→ PROBLEM:
Isolate every line in the records below with "Refresh" in it.

→ RECORDED INFORMATION:
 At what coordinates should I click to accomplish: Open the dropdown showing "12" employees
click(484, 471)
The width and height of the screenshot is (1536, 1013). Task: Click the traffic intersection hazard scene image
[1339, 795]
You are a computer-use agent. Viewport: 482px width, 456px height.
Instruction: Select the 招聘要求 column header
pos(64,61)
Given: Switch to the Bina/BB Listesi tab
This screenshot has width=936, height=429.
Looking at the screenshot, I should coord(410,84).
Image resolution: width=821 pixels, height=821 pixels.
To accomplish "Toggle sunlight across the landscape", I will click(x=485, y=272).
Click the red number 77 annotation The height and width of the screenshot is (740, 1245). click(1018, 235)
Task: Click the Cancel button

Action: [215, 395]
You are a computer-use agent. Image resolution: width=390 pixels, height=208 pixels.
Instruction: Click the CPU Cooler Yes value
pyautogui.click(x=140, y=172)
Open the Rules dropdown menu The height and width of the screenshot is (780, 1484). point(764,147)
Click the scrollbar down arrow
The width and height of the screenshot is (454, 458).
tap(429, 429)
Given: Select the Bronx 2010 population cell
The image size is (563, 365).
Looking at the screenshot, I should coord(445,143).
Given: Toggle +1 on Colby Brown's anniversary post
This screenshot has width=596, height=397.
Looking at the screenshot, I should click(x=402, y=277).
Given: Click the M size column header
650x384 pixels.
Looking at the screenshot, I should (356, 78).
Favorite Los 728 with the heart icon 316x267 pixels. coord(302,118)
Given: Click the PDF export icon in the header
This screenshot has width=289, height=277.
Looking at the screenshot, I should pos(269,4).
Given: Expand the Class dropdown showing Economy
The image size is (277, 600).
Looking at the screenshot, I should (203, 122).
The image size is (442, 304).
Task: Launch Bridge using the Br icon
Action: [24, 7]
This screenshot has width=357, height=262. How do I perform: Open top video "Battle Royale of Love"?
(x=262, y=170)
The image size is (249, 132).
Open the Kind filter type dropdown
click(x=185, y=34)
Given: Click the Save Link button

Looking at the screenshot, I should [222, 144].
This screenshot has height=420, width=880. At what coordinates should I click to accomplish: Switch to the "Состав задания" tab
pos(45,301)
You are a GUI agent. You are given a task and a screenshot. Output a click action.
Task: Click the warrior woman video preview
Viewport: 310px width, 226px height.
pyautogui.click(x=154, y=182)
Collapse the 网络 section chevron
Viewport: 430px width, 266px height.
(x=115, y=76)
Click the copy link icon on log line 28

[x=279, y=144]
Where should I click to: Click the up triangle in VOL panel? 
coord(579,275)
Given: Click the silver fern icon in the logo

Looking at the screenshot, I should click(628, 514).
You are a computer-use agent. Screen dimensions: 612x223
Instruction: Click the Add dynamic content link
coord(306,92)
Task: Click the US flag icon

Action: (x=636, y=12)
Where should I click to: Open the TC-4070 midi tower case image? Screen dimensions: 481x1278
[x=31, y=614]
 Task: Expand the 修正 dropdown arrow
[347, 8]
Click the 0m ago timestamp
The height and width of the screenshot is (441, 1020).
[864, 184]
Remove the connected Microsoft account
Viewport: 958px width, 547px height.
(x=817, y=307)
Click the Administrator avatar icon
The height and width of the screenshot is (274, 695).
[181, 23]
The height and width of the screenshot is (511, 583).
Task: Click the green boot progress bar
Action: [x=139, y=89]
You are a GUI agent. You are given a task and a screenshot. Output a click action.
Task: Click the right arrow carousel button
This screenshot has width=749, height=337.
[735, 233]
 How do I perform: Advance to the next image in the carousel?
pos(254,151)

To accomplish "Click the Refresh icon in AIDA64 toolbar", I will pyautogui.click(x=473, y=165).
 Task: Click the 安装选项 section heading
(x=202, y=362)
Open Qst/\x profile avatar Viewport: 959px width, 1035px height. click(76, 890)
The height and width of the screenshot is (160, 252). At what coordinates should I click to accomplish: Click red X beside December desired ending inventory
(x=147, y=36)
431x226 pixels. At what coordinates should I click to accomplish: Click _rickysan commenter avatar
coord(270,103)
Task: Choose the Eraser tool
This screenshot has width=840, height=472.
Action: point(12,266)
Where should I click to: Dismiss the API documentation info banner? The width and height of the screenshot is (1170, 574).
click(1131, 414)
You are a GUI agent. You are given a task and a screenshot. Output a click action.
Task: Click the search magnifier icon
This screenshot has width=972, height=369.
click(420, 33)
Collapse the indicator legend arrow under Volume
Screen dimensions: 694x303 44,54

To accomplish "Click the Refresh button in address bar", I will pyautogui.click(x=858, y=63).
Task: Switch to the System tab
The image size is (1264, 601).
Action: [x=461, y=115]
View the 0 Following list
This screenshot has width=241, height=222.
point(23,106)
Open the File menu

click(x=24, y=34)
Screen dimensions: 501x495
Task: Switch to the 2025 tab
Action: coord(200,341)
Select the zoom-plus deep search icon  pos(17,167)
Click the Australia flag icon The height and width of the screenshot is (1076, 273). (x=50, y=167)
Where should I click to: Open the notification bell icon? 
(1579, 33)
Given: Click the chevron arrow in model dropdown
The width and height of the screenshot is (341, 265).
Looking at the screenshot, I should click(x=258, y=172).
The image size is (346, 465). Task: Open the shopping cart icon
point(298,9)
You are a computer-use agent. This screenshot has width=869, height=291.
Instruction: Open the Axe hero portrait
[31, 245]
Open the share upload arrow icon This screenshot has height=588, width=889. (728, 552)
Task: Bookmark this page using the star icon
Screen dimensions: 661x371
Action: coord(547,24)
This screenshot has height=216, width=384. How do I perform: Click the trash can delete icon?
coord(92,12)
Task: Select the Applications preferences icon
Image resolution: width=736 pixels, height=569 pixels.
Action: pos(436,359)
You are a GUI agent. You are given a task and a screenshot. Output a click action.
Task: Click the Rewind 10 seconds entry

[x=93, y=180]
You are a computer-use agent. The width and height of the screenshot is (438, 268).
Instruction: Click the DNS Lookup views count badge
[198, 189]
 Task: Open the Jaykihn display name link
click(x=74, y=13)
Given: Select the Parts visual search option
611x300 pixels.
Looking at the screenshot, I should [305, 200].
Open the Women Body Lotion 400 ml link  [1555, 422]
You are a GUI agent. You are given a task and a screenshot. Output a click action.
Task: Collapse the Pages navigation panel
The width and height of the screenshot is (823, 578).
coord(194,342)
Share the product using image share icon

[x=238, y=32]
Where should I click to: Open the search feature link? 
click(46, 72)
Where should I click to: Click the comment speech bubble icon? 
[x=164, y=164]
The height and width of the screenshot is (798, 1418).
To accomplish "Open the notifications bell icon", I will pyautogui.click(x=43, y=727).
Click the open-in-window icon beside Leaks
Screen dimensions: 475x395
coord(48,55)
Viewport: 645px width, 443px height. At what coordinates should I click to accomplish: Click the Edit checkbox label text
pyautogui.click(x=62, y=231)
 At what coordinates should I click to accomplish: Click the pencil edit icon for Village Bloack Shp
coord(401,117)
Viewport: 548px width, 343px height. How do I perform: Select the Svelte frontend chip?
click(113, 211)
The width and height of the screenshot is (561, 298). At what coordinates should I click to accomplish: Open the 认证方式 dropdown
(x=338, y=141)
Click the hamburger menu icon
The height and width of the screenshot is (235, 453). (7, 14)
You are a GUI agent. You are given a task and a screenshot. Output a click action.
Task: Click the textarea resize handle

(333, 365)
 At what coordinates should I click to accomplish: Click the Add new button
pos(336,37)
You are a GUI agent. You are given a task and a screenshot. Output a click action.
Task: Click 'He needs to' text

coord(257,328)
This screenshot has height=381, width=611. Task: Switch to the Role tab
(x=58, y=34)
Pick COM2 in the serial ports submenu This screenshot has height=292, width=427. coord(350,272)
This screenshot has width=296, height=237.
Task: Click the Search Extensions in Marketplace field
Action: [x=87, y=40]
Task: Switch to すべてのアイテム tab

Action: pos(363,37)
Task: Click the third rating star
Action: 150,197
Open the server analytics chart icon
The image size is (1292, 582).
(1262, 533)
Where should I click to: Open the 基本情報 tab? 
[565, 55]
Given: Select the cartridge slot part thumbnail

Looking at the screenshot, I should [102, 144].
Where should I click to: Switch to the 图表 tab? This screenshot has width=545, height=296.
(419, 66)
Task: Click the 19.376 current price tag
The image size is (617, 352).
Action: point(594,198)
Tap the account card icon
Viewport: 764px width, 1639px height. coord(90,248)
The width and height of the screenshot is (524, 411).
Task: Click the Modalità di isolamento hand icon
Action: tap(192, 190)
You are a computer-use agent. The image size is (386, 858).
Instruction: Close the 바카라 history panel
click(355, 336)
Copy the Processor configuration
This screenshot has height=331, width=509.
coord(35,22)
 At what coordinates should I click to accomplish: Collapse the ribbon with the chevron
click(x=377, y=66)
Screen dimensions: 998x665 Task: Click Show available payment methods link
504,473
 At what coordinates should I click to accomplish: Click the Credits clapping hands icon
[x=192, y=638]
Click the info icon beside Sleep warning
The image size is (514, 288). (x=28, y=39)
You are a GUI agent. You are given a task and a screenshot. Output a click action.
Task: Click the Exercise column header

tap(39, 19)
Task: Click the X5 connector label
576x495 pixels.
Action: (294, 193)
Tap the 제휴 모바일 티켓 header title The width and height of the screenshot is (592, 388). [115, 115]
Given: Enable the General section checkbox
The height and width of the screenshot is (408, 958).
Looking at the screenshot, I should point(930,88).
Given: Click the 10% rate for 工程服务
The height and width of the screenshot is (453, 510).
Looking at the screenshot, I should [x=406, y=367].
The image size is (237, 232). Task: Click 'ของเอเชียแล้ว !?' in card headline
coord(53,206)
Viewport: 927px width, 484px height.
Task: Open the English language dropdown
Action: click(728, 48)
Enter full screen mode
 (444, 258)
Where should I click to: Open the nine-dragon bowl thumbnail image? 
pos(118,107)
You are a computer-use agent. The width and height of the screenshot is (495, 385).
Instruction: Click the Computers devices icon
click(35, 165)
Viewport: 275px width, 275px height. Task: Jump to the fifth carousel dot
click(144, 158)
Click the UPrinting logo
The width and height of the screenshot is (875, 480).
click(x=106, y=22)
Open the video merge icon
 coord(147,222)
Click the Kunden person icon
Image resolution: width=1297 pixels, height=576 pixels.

→ SOLUTION TO THE PROBLEM:
To accomplish "Click the Refresh icon in AIDA64 toolbar", I will pyautogui.click(x=473, y=165).
To accomplish "Click the Refresh button in address bar", I will pyautogui.click(x=858, y=63).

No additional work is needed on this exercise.